My grandmother died yesterday.
After Dan got home, he said, “I miss her already.”
My feeling is a little different. I’ve been missing my grandmother for years now. I feel like now I can begin to grieve. I wrote about it in this post two years ago:
In contrast, I have been losing Gigi for a number of years now. Her memory started fading probably 10 years ago. Five years ago, it started fleeing. And then about two years ago, she took a fall and fractured her pelvis, and her memory loss was, abruptly, memory lost.
When we visit, she says she remembers who we are, but I have my doubts. These visits are pleasant because my grandmother, despite her complete absence of presence, is cheerful. She isn’t angry, or depressed, or crabby. She just smiles and hmms and nods as we tell her our stories, remark on the weather, or talk about food. She doesn’t seem to be in any pain or discomfort. She is in good health, although my mother reports she is steadily weakening. Unlike Nanny, Gigi isn’t struggling. What would she struggle against?
If I had one wish before Gigi dies, it would be, for one day, to spend it with the grandmother I remember from, say, fifteen or twenty years ago. That woman, my children, and a tape recorder, for 24 hours. I would like Monkey to have something more than the vague woman she has met. Bun may not have any memories of Gigi at all.
Which leaves it up to me, I guess. To remember for all of us.

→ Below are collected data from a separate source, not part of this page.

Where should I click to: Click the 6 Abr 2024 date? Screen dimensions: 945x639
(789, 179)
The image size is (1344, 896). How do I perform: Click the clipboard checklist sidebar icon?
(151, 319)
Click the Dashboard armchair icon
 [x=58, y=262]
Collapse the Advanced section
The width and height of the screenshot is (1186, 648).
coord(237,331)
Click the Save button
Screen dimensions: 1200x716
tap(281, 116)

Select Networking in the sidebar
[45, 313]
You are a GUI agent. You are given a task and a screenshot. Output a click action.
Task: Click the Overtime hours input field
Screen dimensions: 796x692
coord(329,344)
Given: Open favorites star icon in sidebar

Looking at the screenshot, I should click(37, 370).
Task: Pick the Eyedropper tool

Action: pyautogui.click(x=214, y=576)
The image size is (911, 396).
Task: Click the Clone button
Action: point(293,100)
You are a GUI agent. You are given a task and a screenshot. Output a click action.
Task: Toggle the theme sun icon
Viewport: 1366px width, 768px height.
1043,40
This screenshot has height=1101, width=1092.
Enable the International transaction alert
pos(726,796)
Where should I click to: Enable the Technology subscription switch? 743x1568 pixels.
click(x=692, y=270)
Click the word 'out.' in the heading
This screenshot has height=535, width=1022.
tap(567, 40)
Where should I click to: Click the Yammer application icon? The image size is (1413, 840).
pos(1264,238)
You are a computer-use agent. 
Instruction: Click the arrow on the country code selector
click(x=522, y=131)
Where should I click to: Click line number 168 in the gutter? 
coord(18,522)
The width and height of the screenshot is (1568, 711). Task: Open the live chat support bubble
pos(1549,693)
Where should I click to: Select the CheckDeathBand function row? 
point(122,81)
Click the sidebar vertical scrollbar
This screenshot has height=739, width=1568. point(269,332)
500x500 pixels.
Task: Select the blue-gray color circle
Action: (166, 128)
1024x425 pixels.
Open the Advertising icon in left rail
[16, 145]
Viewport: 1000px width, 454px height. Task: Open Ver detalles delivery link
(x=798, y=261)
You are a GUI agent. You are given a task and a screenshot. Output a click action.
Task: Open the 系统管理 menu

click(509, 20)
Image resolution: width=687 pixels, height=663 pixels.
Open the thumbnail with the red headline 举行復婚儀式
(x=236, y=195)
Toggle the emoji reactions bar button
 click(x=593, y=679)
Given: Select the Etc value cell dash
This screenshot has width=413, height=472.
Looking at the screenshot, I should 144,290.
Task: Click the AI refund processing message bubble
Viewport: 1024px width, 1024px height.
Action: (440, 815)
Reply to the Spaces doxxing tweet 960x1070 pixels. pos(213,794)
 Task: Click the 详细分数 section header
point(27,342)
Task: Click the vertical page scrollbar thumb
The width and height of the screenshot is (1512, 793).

Olympia was a first generation American. Her parents’ love story is right out of an Italian romance novel — the older man spotting the teenage beauty in the piazza; his travel to America to “make his fortune”; sending for his love and her family. They had children; they lost a daughter in an accident when she was only 6 years old. My grandmother used to tell us how much that hurt her mother. The parents died within a year of each other.
My grandmother grew up in Little Italy in Erie, Pennsylvania. She was a hat check girl at the Italian Club, and later, worked in the Marx Toy factory. My grandfather, Frank, worked there too. I wonder sometimes how he caught my grandmother. She was a classic Italian beauty — small in stature, with dark eyes and hair, a smile that seemed to hold secrets. Not that my grandfather was not a handsome man. I just used to watch them bicker sometimes and wonder.
The story I learned later was that the house in which they lived — the one that wasn’t in Little Italy — was bought by my grandmother after her second son was born. Olympia and Frank had a boy, then a girl (my mother) and then, nine years later, another boy.
With an infant, two school-aged children, herself, her mother-in-law, and her husband all under one roof, my grandma decided it was time to move. Her MIL wasn’t going to budge from Little Italy, and it looked like my grandfather wasn’t going to either. He didn’t think they needed to move and he didn’t look at houses. But my grandmother was a working woman, too, and she had some money put away. So she found the house. My grandma gave my grandpa an ultimatum. She and the kids were moving; he could come with ’em if he wanted. My mom always said that until they moved there, her parents never fought with each other.
It was a great house for grandkids. My grandfather had a garden and there was a huge plum tree in the backyard. They had toys from Marx — a Big Wheel, a two-seated pedaled scooter. The basement and the attic were treasure troves. I remember Sundays of speeding around the driveway with my cousins; exploring upstairs and downstairs (even though we weren’t supposed to be in the attic); of dinners of lasagna and raviolis. I remember my dad eyeing his jelly glass of dago red suspiciously, and the men — my dad, his father-in-law and two brothers-in-law — sitting silently in the living room watching football.
I don’t think my dad ever had more than one glass of that wine each week.
My grandmother was a widow for more than 30 years. Frank died of his second heart attack, in the doctor’s office. She used to joke with my sister and me: “The first time you marry for love; the second for money.” We used to ask her when she was going to find a rich boyfriend.
She never did. She considered herself married…. well, I can’t say until the day she died. I don’t know what was locked inside my grandma’s head in the end.
We had just been in Erie in July, and had celebrated her 92nd birthday on the lawn of her long-term care home. I’m glad, so glad, we had the time with her we had. She may have faded from the lively Italian grandma I knew, but I like to think that somewhere in her heart, she still knew us all and loved us all. That she still remembered. Everything.